Reporter Journal / Chen Weihua

DC's giant panda fans could be in for a surprise

By Chen Weihua (China Daily USA) Updated: 2017-07-24 04:57

DC's giant panda fans could be in for a surprise

Giant panda Mei Xiang at the National Zoo in Washington takes a nap on Sunday morning. Chen Weihua/China Daily

Giant panda cubs often steal the spotlight at the Smithsonian National Zoo in Washington, such as the departure of female cub Bao Bao on Feb 21 and the weaning of male cub Bei Bei a few weeks later. All eyes have now turned once again to their mother Mei Xiang, who turned 19 on Saturday.

Mei Xiang, meaning beautiful fragrance in Chinese, was treated to a frozen cake that morning. She was born on July 22, 1998, at China Conservation and Research Cener for the Giant Panda in Wolong, Sichuan province. Her parents, mother Xue Xue and father Lin Nan, were both born in the wild. She came to the National Zoo in 2000 with male panda Tian Tian, who will turn 20 on Aug 27.

But before celebrating Tian Tian's birthday, the zoo might have some other big news to announce, again about Mei Xiang, who was artificially inseminated on May 25 after the zoo biologists found her estrogen levels peaked on May 24, an indication that she was ovulating and able to become pregnant. Female giant pandas are only in estrus, or able to become pregnant, for a 24-to-72-hour window once a year, according to the zoo.

Mei Xiang was artificially inseminated with semen from Tian Tian. Li Rengui of the China Conservation and Research Center for the Giant Panda was at the zoo for the procedure.

The zoo received approval for the breeding plans from the China Wildlife and Conservation Association and the US Fish and Wildlife Service, both of which monitor giant panda research programs in the US.

"Right now, Mei Xiang is her normal self," Laurie Thompson, assistant curator of giant pandas, said on Friday in a posting on the zoo's website.

"She's doing her normal routine — like the other pandas — where she's going out and napping, eating, and doing her thing."

On Sunday morning around 11am, Mei Xiang was seen napping on a rocker, her limbs fully stretched out.

The zoo said her behavior will change toward the end of the summer and early autumn as she will become less interested in going outside and prefer to spend most of her time building a nest for her new cub (or cubs?).

Her appetite will eventually drop off and she will stop going outside all together. During that time, Mei Xiang will continue to be responsive but will no longer pay much attention to the outside world. "She's in her own world and spends a lot of time in her den," Thompson said.

This phase could end in a few possible ways, according to the zoo, including the birth of a cub; a miscarriage; reabsorption; or false pregnancy.

Reabsorption, as described by the zoo, happens when food and blood supply to the fetus is stopped, the placenta becomes useless and the fetus, having very little bone content, is simply reabsorbed into the female's body.

The female panda can also exhibit all signs and symptoms of a pregnancy despite not being pregnant.

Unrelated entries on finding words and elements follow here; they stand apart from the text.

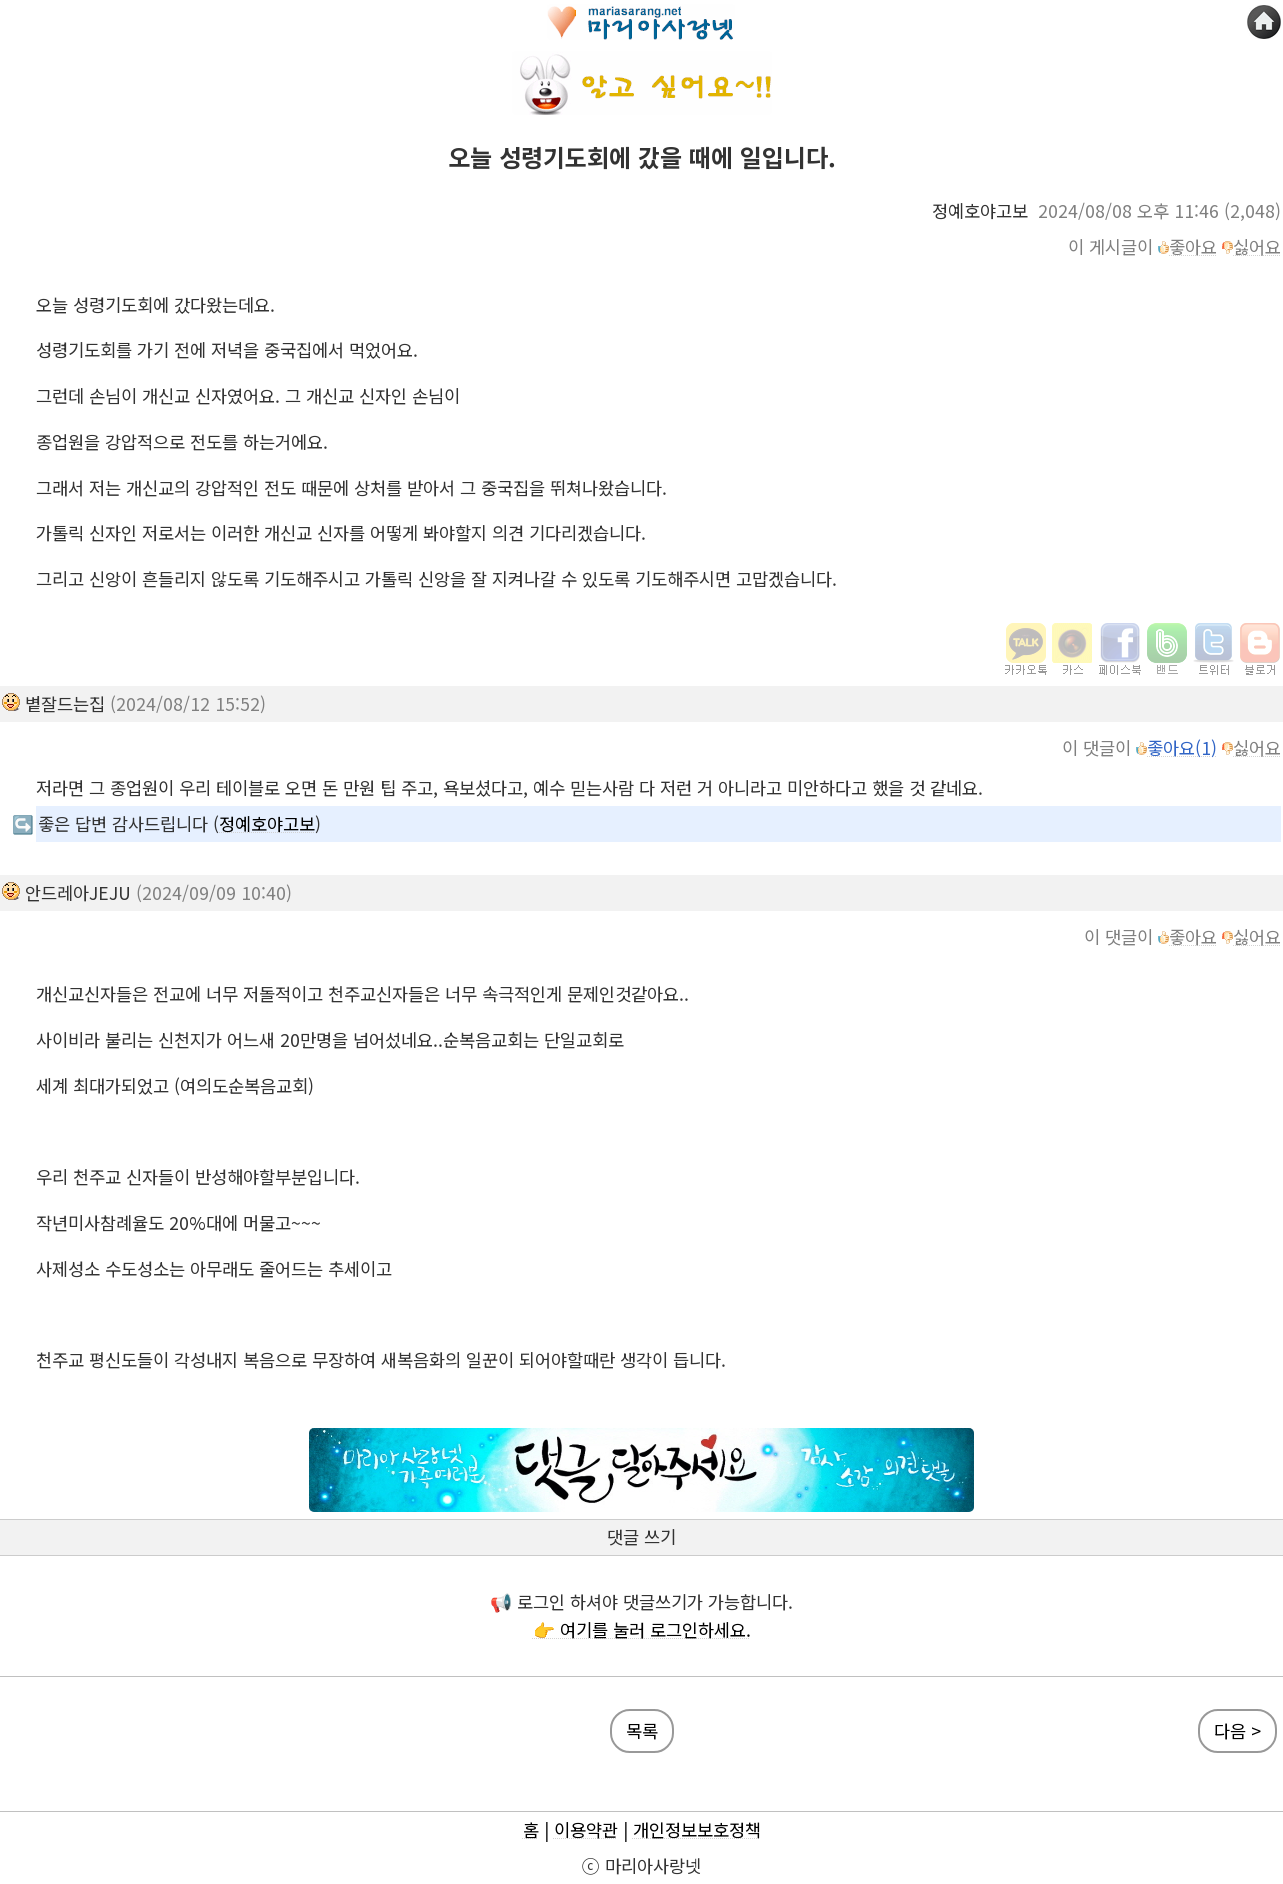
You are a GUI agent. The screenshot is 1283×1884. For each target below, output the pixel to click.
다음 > (1237, 1730)
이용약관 (586, 1829)
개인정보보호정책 (697, 1829)
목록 (642, 1730)
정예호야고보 (267, 823)
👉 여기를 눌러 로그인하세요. (642, 1629)
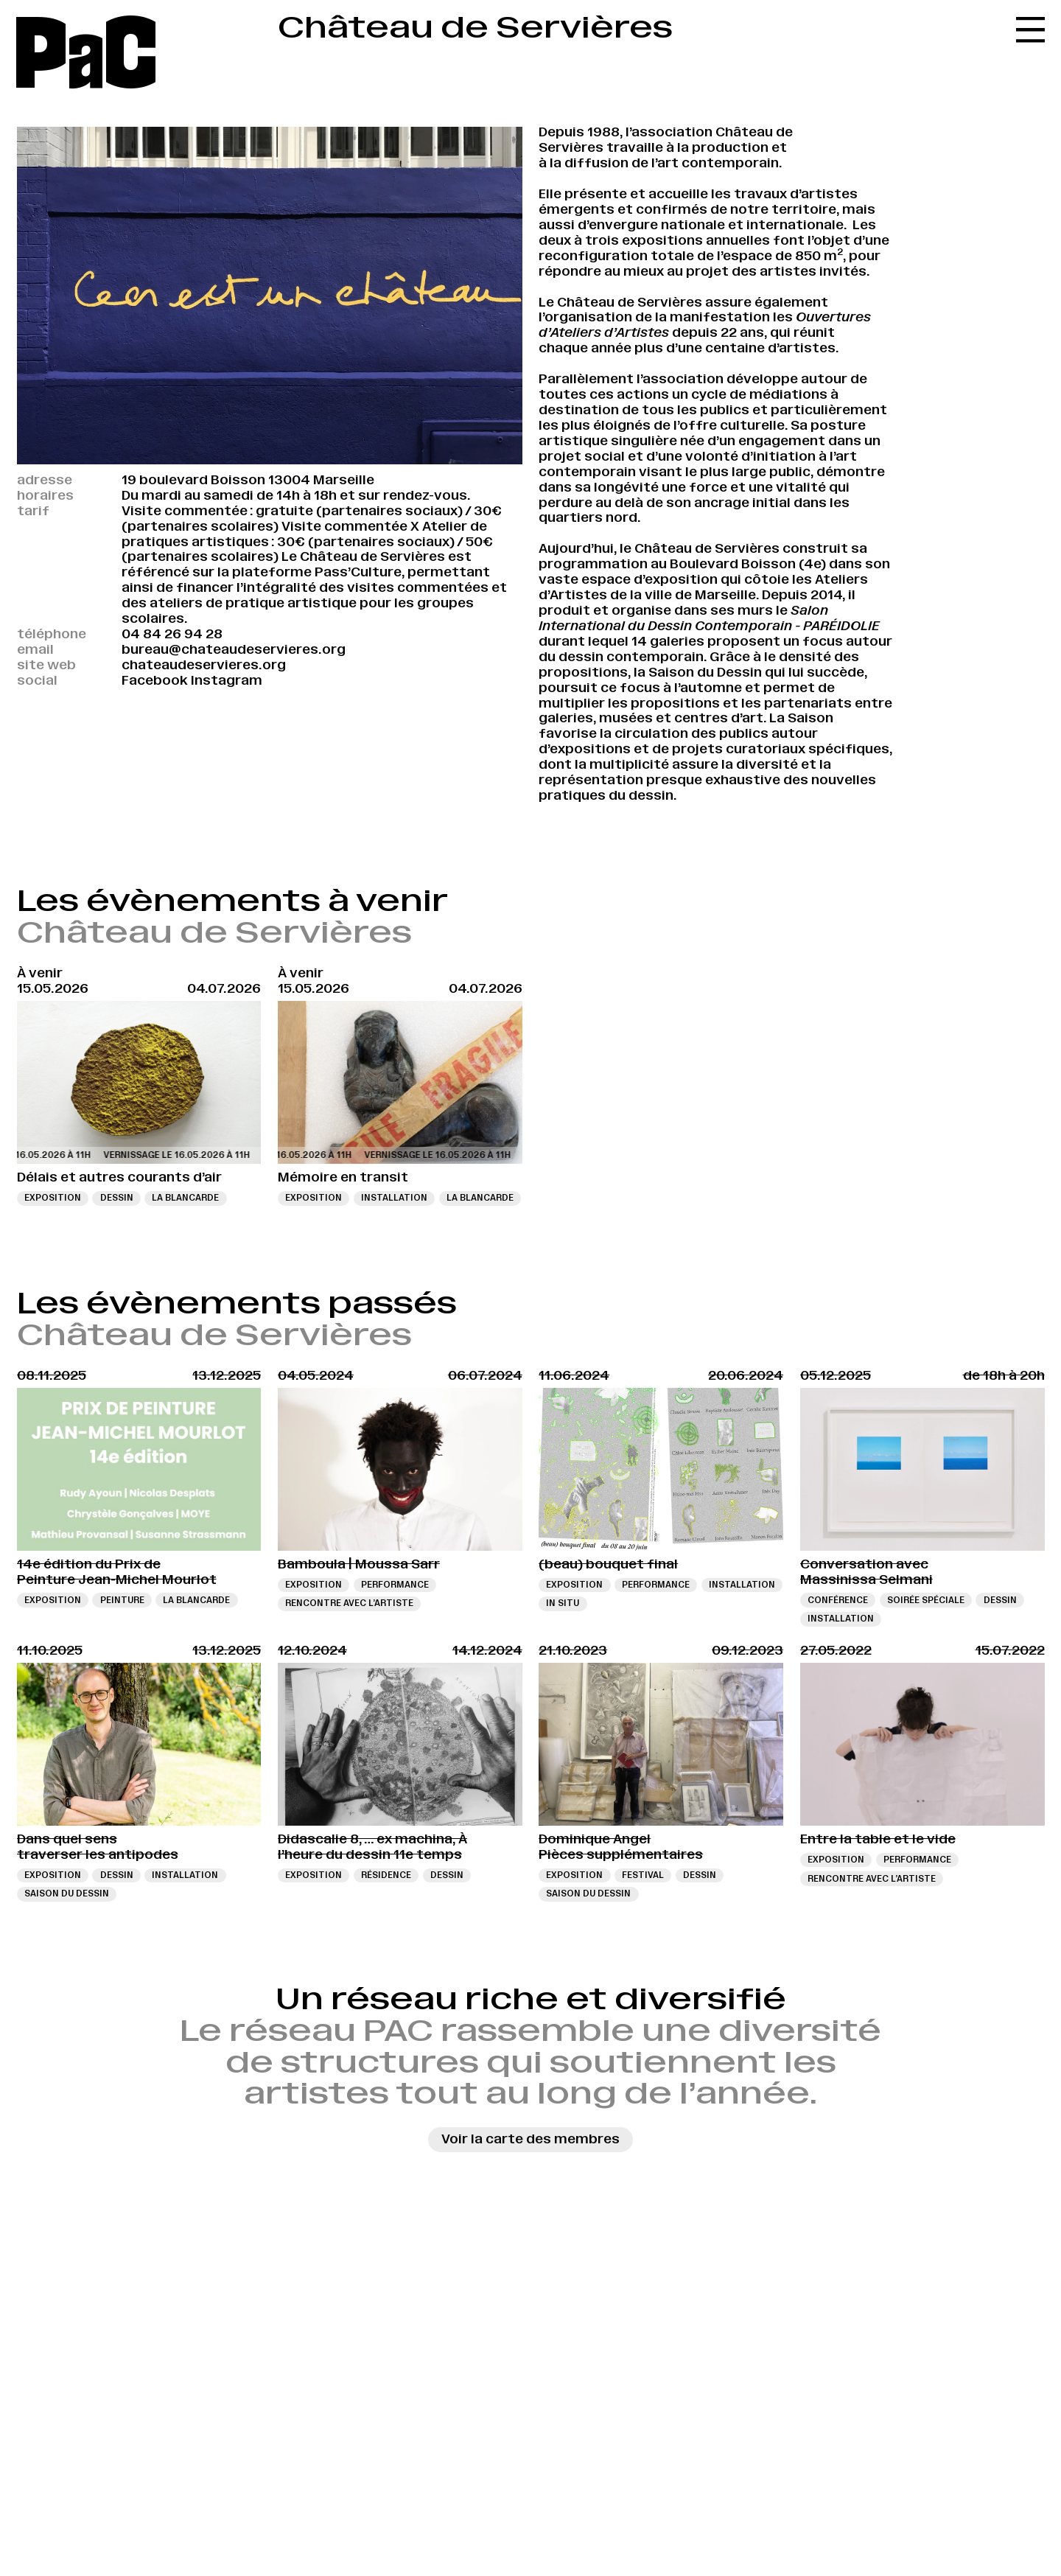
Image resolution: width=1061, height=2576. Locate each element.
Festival (643, 1875)
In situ (562, 1603)
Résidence (386, 1875)
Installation (394, 1198)
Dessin (116, 1198)
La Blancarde (185, 1198)
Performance (395, 1585)
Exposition (52, 1198)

Giant panda pregnancies and false pregnancies, or pseudo-pregnancies, generally last between three to six months.

According to the zoo, the only way for veterinarians to determine if Mei Xiang is pregnant is to see a fetus through ultrasound, because her hormones and behavior will mimic a pregnancy even if she is experiencing a false one.

Mei Xiang has given birth to six cubs at the National Zoo, all fathered by Tian Tian. Only three have survived: Tai Shan, a male, was born on July 9, 2005 and moved to China on Feb 4, 2010, to join the breeding program under the agreement between China and the US; Bao Bao, who was born on Aug 23, 2013 and moved to China in February; and Bei Bei, the current male cub at the zoo, who was born on Aug 22, 2015.

A total of 1,864 giant pandas live in the wild today, according to the World Wildlife Fund. Last year, the International Union for Conservation of Nature changed the giant panda's status from "endangered" to "vulnerable" thanks to the increase in their numbers due to extensive conservation efforts.